Notes on Attendance and Engagement
- Directors met in executive session at every regular Board meeting; Lead Director participates in shareholder governance dialogues and interviews all director candidates.
Compensation Structure Analysis
- Year-over-year mix remained stable: cash fees ($170k) and equity fair value (~$140k) for both 2023 and 2024; equity grant share counts differed due to stock price, but value was constant, signaling consistent at-risk equity exposure for directors.
- Director equity awards are fully vested at grant and time-based deferred (half shares, half cash at three years unless further deferred), with no performance conditions; absence of options suggests lower risk orientation and reduced repricing risk.

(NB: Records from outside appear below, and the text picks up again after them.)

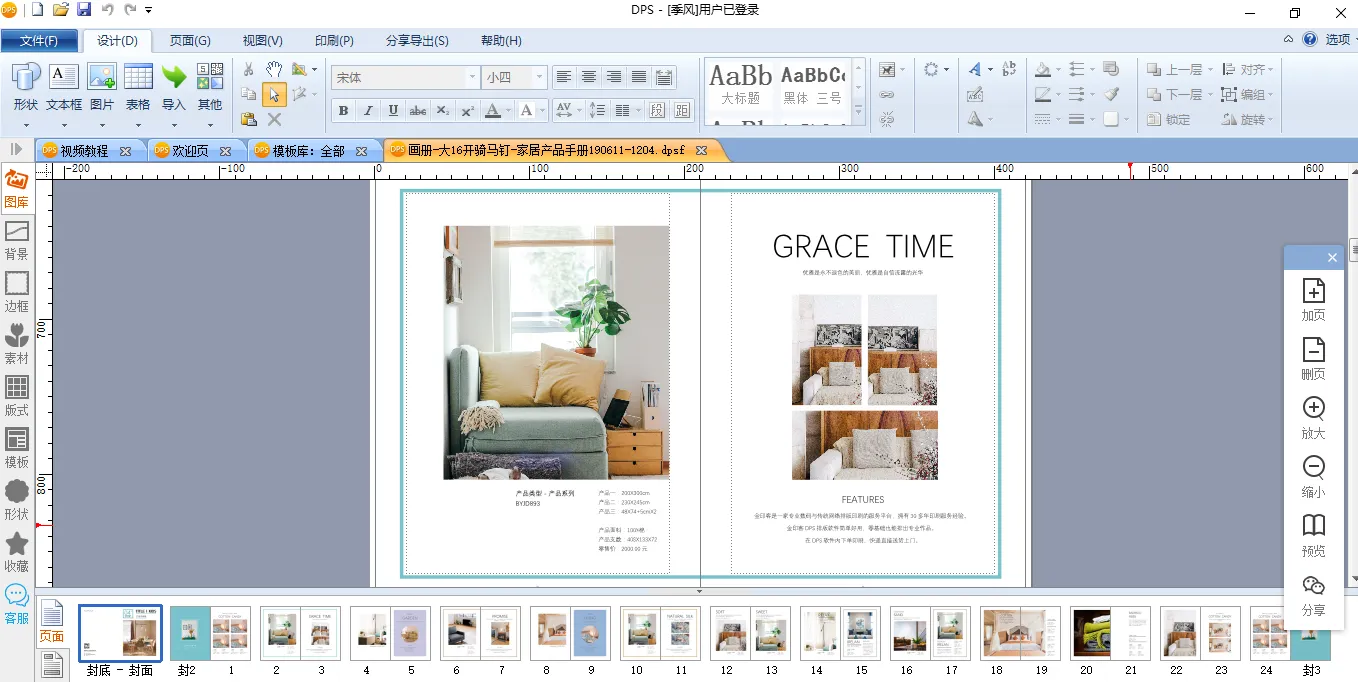Apply the 大标题 heading style
This screenshot has width=1358, height=682.
pos(740,84)
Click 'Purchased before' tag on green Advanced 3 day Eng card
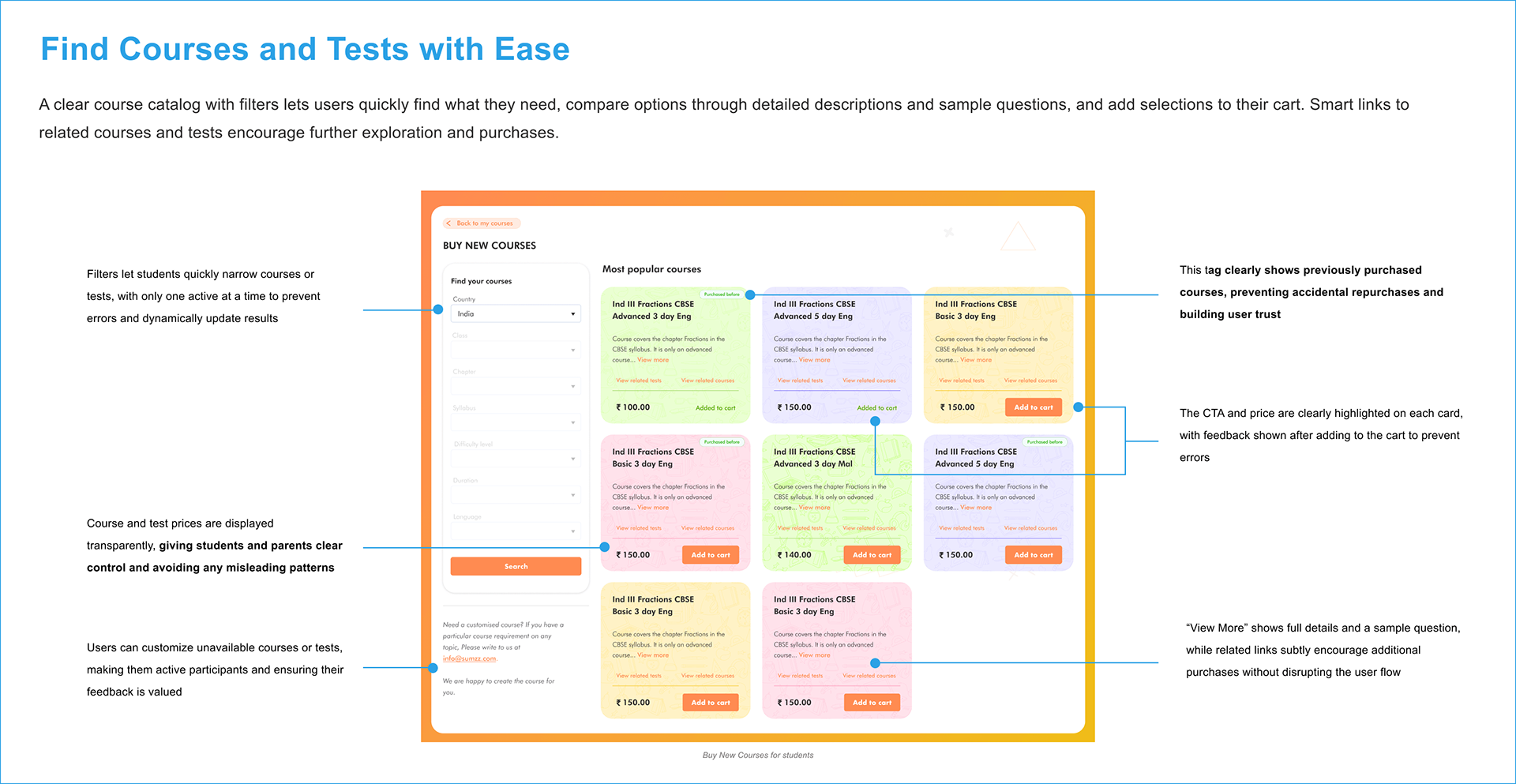 722,294
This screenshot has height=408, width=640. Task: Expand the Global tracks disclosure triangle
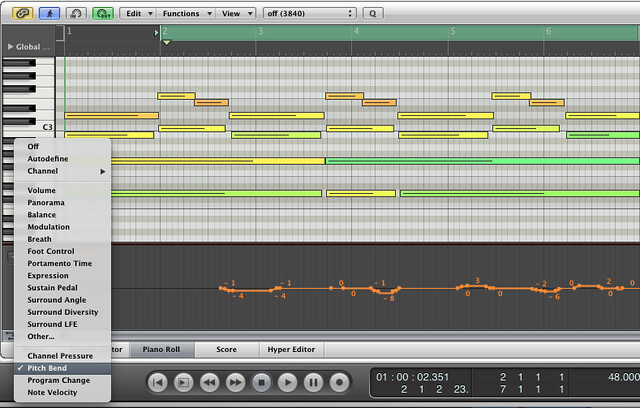click(x=10, y=47)
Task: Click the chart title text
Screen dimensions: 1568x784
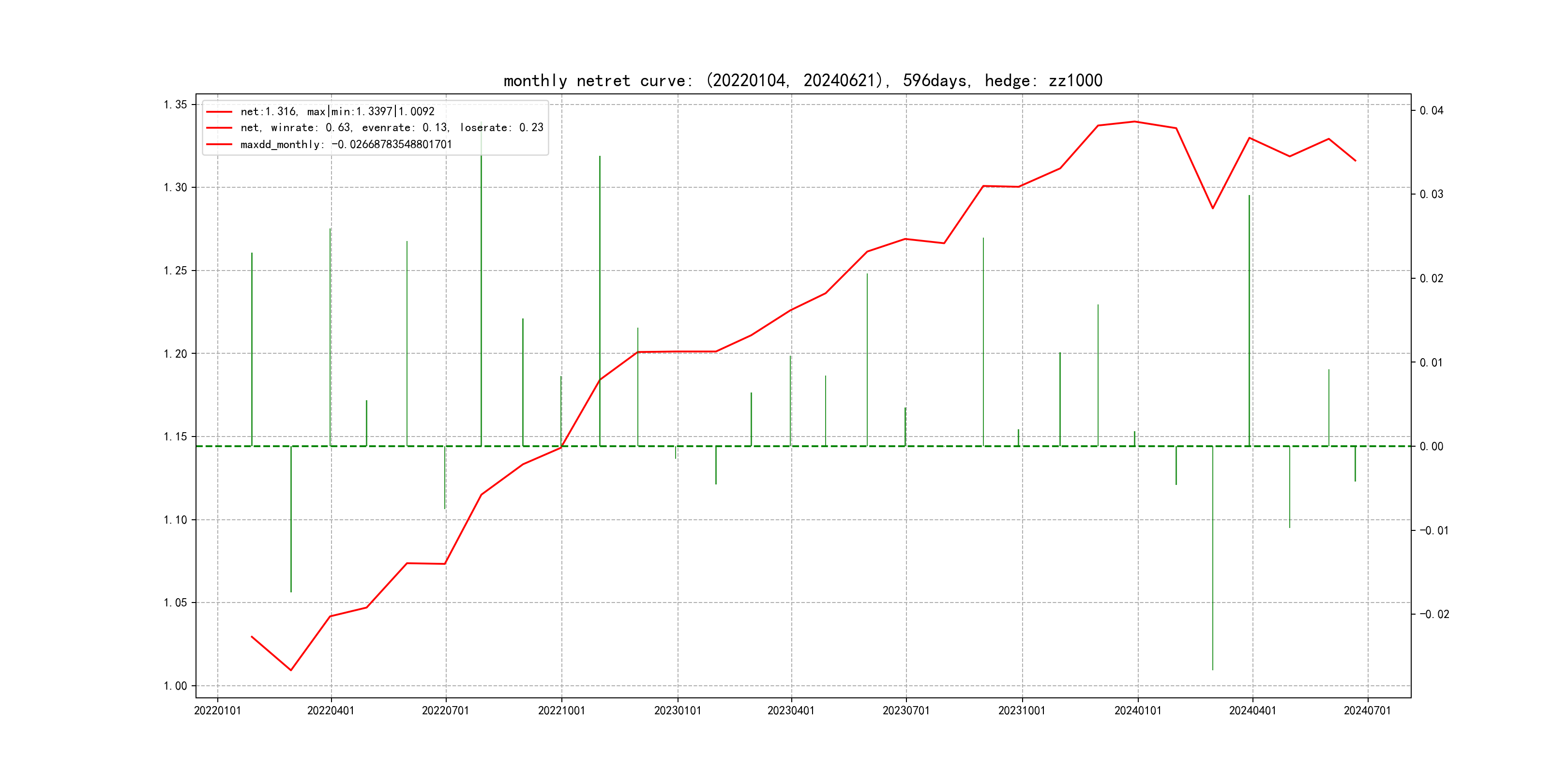Action: pos(802,80)
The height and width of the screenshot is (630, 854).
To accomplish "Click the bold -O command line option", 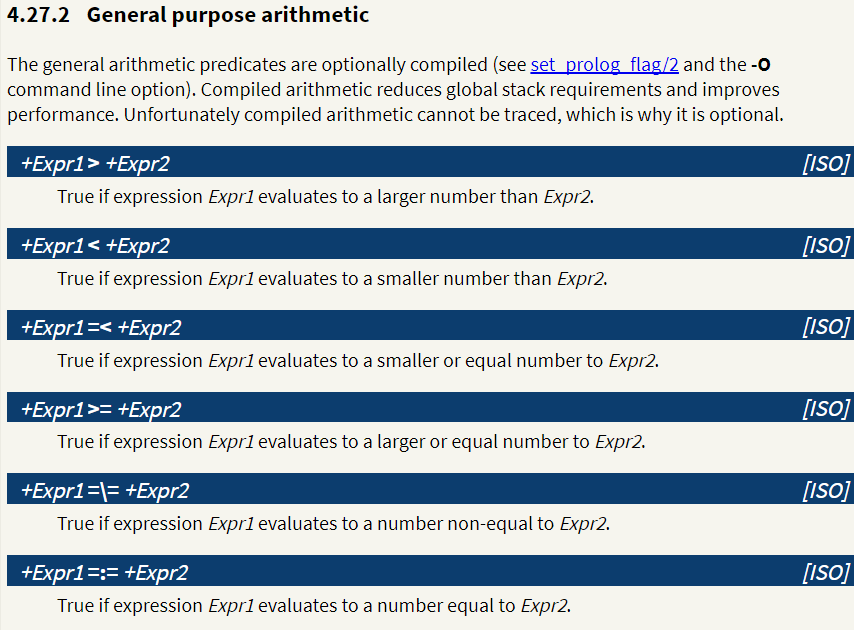I will coord(761,65).
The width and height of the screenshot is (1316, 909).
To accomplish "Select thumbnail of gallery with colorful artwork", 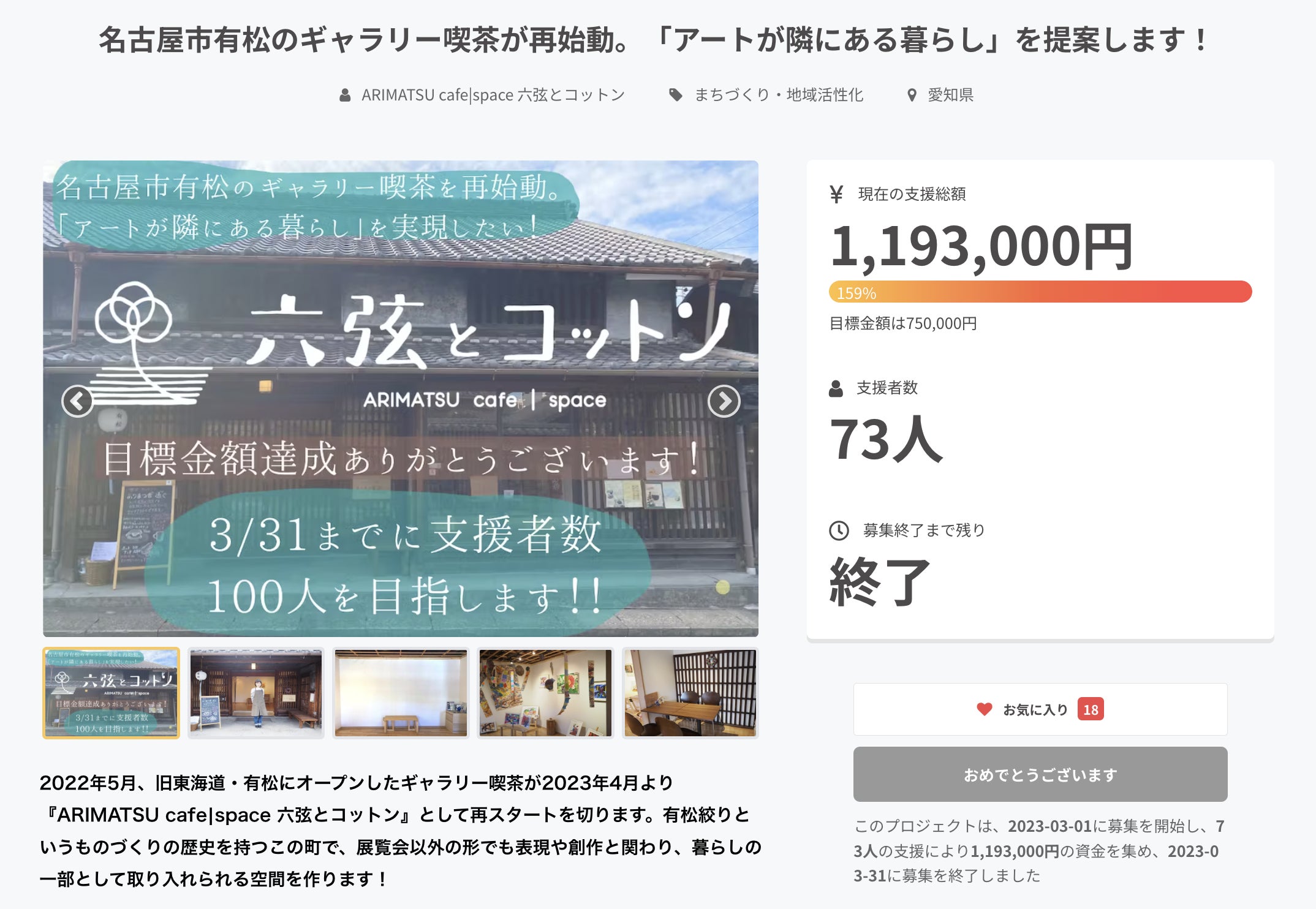I will [545, 693].
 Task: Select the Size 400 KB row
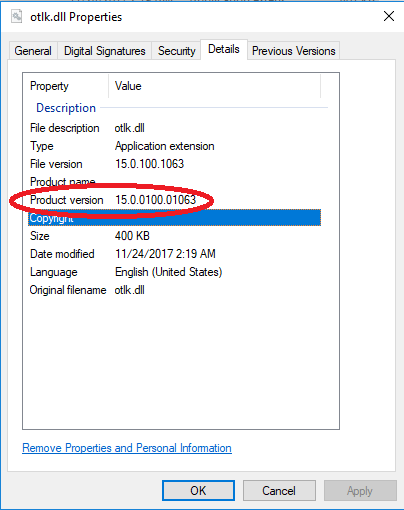tap(174, 236)
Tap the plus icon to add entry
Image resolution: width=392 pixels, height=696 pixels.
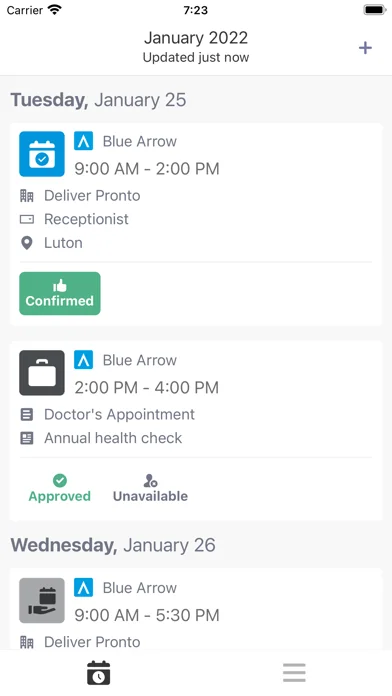tap(365, 48)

Related Party Transactions
- The Nominating & Corporate Governance Committee reviews related-person transactions under a formal policy with arm’s-length, ordinary-course, and materiality thresholds. 2024 director/executive relationships (including loans and wealth management) were ordinary course, on market terms, and compliant with Regulation O; no impairments to independence were found.
Director Compensation Details (Structure and Fees)
- Cash fees include Lead Director premium and Nominating & Corporate Governance Chair fees for Mr. Cutler; committee membership fees are applied per committee service as disclosed.
Stock Ownership Guidelines and Restrictions
- Directors must maintain ownership equal to at least 5x annual retainer and at least 1,000 directly owned shares; hedging, pledging, short sales, and derivatives are prohibited under the Insider Trading Policy.